* START Extracted entries *

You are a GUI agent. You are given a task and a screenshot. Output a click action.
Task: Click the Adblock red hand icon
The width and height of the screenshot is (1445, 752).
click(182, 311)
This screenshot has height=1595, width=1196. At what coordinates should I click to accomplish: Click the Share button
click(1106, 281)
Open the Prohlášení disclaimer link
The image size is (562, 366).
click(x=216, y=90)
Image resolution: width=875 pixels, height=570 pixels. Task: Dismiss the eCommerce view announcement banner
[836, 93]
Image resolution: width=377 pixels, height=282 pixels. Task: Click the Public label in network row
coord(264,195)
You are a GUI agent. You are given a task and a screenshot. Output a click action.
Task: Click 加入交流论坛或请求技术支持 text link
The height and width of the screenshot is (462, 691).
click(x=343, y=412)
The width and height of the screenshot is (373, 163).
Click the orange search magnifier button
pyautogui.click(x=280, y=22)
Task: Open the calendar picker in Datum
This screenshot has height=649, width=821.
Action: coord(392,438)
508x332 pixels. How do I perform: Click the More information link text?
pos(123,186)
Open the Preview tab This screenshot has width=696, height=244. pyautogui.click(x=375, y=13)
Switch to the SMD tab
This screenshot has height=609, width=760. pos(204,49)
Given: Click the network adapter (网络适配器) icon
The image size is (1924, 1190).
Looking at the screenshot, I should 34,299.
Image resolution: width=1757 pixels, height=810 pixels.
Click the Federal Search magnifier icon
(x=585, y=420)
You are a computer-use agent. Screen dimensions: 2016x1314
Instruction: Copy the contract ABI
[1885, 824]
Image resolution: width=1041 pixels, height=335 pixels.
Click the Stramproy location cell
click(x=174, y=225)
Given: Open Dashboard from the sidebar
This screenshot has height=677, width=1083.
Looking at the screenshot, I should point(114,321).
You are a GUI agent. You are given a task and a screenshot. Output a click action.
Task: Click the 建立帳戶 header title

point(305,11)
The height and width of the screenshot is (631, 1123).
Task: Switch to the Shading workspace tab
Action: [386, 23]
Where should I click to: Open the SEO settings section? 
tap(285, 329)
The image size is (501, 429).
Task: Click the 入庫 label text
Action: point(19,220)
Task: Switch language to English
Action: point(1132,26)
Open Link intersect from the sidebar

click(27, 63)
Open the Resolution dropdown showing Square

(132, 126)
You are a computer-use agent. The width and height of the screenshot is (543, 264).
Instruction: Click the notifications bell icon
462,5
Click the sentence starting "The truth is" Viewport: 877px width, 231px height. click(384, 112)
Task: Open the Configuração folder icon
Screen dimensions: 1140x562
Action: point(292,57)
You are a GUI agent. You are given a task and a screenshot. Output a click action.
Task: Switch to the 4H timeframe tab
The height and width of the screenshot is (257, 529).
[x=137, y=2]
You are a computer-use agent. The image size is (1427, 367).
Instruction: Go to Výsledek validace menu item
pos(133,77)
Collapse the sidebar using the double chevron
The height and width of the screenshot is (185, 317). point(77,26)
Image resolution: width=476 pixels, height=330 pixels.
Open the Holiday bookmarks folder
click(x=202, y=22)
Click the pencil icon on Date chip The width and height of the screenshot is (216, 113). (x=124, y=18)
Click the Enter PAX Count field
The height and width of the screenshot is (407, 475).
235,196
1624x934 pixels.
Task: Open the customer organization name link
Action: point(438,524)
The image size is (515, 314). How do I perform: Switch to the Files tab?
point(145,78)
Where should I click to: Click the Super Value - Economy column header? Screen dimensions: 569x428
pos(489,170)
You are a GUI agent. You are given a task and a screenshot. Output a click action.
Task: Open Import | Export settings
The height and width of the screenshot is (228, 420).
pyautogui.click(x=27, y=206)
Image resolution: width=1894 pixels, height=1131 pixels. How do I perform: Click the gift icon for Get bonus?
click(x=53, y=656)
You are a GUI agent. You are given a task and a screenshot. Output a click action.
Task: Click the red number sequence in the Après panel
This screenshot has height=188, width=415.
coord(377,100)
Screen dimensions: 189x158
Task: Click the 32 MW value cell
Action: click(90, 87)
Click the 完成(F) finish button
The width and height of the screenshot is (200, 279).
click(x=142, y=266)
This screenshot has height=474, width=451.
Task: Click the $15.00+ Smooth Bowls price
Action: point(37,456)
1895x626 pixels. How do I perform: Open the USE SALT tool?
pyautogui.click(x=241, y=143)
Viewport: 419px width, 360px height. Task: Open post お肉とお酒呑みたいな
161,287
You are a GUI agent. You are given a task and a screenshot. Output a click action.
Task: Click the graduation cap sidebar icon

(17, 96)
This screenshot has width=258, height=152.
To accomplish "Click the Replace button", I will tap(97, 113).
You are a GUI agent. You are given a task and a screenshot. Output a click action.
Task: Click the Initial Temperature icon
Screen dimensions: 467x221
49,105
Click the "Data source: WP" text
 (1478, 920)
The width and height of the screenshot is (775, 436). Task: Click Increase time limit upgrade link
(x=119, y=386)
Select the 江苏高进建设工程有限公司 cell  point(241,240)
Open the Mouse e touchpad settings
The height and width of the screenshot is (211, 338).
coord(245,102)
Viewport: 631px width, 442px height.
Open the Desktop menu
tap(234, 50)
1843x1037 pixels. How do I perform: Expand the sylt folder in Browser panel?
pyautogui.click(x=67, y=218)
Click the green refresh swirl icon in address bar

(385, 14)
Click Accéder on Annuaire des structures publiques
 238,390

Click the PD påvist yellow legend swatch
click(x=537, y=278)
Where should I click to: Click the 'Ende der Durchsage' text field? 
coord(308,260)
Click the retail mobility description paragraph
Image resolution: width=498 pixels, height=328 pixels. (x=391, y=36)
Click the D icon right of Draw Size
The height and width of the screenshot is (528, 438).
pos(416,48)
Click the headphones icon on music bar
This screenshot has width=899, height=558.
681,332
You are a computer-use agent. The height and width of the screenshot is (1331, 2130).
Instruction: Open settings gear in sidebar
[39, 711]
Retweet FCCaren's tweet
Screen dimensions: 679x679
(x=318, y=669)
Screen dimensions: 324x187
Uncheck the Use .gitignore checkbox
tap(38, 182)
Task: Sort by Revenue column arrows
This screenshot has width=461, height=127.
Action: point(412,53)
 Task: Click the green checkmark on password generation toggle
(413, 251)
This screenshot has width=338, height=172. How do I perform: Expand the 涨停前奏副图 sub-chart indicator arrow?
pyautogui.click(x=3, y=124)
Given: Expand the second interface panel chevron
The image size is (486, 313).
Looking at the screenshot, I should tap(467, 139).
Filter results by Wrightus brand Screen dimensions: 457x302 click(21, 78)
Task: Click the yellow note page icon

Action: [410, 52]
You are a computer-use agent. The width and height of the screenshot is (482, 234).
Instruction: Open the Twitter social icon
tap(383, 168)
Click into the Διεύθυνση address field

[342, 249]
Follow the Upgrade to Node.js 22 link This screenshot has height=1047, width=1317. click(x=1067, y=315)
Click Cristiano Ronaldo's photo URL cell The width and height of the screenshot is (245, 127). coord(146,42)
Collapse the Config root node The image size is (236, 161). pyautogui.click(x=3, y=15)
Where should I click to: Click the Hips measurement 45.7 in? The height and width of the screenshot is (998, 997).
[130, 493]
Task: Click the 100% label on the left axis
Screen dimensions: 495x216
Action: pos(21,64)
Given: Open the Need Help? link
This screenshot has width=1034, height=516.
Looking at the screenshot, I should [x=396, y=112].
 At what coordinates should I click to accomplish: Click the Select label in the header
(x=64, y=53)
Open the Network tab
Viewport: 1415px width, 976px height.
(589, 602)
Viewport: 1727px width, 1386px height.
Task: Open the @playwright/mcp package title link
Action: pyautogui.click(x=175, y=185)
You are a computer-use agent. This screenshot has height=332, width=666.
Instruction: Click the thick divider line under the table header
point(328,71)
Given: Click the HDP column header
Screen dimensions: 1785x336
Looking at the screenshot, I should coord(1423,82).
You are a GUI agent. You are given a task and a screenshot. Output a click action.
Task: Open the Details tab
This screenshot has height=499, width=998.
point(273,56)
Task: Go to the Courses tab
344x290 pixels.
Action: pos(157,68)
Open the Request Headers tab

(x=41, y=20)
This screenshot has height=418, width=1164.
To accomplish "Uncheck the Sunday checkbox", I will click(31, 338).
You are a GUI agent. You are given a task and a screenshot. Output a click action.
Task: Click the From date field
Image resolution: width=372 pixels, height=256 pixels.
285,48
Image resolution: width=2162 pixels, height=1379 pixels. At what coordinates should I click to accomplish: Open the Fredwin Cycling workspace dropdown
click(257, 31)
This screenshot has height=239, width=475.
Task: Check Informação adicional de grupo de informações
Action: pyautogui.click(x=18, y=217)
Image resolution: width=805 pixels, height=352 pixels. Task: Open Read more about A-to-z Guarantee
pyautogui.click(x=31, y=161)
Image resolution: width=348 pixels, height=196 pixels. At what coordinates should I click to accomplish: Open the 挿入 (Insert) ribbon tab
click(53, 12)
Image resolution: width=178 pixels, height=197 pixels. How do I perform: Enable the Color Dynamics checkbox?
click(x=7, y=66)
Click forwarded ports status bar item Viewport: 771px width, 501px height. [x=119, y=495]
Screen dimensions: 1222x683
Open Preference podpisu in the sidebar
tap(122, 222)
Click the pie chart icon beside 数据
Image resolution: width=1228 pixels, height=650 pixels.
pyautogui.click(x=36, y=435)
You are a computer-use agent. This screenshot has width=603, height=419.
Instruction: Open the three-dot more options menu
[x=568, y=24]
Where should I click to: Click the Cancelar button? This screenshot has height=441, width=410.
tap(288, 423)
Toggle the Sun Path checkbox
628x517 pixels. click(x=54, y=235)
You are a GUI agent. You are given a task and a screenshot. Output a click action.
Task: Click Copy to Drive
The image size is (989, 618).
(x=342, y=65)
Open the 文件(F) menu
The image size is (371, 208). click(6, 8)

* END Extracted entries *

## Exercise task
Starting with the line that contains "Toggle the Sun Path checkbox" and continuing through the end of the entries, rewrite those lines with "Sun Path" swapped for "Solar Path" and everything else left unchanged.

## Written reply
Toggle the Solar Path checkbox
628x517 pixels. click(x=54, y=235)
You are a GUI agent. You are given a task and a screenshot. Output a click action.
Task: Click Copy to Drive
The image size is (989, 618).
(x=342, y=65)
Open the 文件(F) menu
The image size is (371, 208). click(6, 8)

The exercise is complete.